J1後期第11節 川崎×福岡(等々力)


 夜は等々力へ。今日もまたフロンタ好きの友人と一緒に観たのだが、後半半ばまでの試合内容は同じく等々力で観た甲府戦とほぼ同じ。川崎が守備にシフトする相手を圧倒し、相手ゴール前で撥ね返されてもすぐこぼれを拾って2次、3次攻撃に繋げて相手を押し潰していくという展開。去年までなら引いた相手を攻めあぐねてボールを横に回させられる展開だったのが、今年はそういう相手でも縦(前)へのパスが通る様になっているのが違う。その中心にいるのが中村憲剛だが、この選手の今季の活躍はどこか13年の中村俊輔を思い起こさせる。
 ただ甲府戦と違って今日はラスト15分位は福岡の攻勢を受けて1失点し、終了間際にもウェリントンに際どいヘッドを打たれた。福岡がこれまでのPO昇格組と違うのはここだな。まさに「一矢報いる」とでも言うか、劣勢の試合でも何かしらの爪跡を残し、得失差のマイナスを簡単に広げない。さすがに今日の敗戦で残留は厳しくなったが、チームの基盤はしっかりしているので来季も井原さんが留任すればまた昇格の目はあるはず。丁度今季の山雅がそうであるように。

 選手では福岡の冨安に注目していた。アビスパのユース出身で高校3年ながら既にプロ契約しており、リオ五輪のトレーニングパートナーとして直前まで帯同、大会前のブラジル戦には途中出場ながらピッチに立っている。クラブでも7月頃から試合に出始めたなと思っていたらいつのまにかレギュラーになっていた。CBが本職の様だが今日は3バックの左でスタートして途中からはボランチに移るなど幅広いポジションに対応可能。何よりあの井原正巳の指導を日々受けているのだから期待してしまう。世代的にも前回の観戦記で述べた鈴木優磨とは対照的に東京五輪まで年代別代表で国際経験を積める機会があるが、次代を担う守備者の1人。
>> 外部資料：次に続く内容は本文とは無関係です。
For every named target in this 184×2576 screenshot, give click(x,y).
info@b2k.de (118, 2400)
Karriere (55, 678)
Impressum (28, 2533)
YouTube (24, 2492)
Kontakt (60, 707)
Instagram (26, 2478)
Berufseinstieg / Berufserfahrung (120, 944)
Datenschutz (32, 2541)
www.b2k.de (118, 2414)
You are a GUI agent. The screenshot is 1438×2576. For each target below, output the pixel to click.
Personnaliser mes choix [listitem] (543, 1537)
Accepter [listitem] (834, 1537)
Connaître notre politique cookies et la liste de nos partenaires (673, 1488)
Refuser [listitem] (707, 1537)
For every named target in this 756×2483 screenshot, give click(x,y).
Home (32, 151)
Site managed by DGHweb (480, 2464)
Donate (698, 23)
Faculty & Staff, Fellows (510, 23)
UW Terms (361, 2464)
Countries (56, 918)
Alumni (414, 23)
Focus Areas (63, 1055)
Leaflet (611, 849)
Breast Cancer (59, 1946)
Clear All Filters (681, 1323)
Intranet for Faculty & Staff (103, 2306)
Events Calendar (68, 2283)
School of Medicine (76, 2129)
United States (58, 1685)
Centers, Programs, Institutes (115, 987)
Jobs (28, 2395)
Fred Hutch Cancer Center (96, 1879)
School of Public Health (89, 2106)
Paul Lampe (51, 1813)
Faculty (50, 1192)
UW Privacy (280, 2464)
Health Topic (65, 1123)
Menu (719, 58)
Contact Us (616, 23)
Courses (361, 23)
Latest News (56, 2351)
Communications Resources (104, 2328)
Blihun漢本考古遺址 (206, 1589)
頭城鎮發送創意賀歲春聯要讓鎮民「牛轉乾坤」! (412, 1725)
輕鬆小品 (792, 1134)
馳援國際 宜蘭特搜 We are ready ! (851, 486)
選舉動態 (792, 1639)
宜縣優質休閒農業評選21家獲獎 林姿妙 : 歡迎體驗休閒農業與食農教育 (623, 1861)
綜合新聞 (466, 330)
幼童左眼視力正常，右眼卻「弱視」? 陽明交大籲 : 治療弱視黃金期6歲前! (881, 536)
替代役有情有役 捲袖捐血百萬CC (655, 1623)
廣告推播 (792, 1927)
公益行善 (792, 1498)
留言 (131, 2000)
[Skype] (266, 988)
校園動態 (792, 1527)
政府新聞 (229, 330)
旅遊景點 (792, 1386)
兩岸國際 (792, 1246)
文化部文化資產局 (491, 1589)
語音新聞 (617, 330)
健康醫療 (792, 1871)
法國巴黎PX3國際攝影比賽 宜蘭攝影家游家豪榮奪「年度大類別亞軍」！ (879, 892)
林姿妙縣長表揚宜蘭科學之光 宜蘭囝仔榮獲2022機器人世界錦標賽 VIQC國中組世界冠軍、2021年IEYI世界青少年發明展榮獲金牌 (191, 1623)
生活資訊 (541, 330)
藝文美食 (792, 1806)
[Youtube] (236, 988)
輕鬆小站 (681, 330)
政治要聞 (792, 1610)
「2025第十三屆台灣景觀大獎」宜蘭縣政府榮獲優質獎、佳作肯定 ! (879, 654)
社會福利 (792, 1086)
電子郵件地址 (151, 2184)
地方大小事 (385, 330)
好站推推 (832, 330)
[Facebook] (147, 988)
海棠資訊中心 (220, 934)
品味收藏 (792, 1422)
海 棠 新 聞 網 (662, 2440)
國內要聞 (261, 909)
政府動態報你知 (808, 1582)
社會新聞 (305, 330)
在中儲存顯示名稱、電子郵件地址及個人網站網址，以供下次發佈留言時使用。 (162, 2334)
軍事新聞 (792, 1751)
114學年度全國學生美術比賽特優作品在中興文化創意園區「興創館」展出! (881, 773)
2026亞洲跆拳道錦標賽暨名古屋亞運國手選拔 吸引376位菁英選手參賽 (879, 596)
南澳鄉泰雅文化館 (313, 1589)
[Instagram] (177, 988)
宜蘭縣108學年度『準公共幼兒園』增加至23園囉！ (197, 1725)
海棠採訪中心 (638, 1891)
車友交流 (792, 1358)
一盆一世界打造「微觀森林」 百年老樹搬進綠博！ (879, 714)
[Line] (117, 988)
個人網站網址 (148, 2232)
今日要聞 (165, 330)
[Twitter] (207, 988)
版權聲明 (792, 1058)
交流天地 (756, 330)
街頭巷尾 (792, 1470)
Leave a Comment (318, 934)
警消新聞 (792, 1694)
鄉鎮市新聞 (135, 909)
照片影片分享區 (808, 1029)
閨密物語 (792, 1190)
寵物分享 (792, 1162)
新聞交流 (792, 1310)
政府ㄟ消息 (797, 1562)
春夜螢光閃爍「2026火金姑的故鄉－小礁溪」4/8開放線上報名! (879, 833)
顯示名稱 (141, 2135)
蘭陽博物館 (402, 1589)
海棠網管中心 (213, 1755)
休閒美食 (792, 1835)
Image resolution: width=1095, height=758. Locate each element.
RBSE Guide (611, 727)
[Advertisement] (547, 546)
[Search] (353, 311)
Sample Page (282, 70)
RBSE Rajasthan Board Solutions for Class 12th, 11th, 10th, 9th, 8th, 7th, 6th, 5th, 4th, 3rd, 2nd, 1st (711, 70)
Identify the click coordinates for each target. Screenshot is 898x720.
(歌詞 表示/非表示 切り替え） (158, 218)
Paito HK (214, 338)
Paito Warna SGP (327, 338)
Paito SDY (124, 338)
 しかし今季川崎の試合は5試合見ているが、どの試合もまぁよく点が入る。

△4−4湘南(等々力)
○4−2FC東京(味スタ)
○2−0横浜M(日産)
○4−0甲府(等々力)
○3−1福岡(等々力)

平均得点は3.4。失点を含めた1試合当たりのゴール数平均は4.8も。ちなみにマリノス戦はどうかと言うと今季観戦した全19試合で平均得点0.8、全ゴール数平均は1.7。データの母数も両チームの志向も違うが、ここまで数字に違いが出るとは。マリノスの場合、守備に力を割く分、いかに少ないチャンスをゴールに結び付けられるかという問いに対して突出した個人の力でそれを補ってきた訳だが、今季はその数少ないタレント(中村俊輔齋藤学)のコンディションが安定しない影響をモロに受けていると言えるだろうか。今節はアウェイで仙台に勝ったが、唯一のゴールも齋藤の突破から生まれたものだった。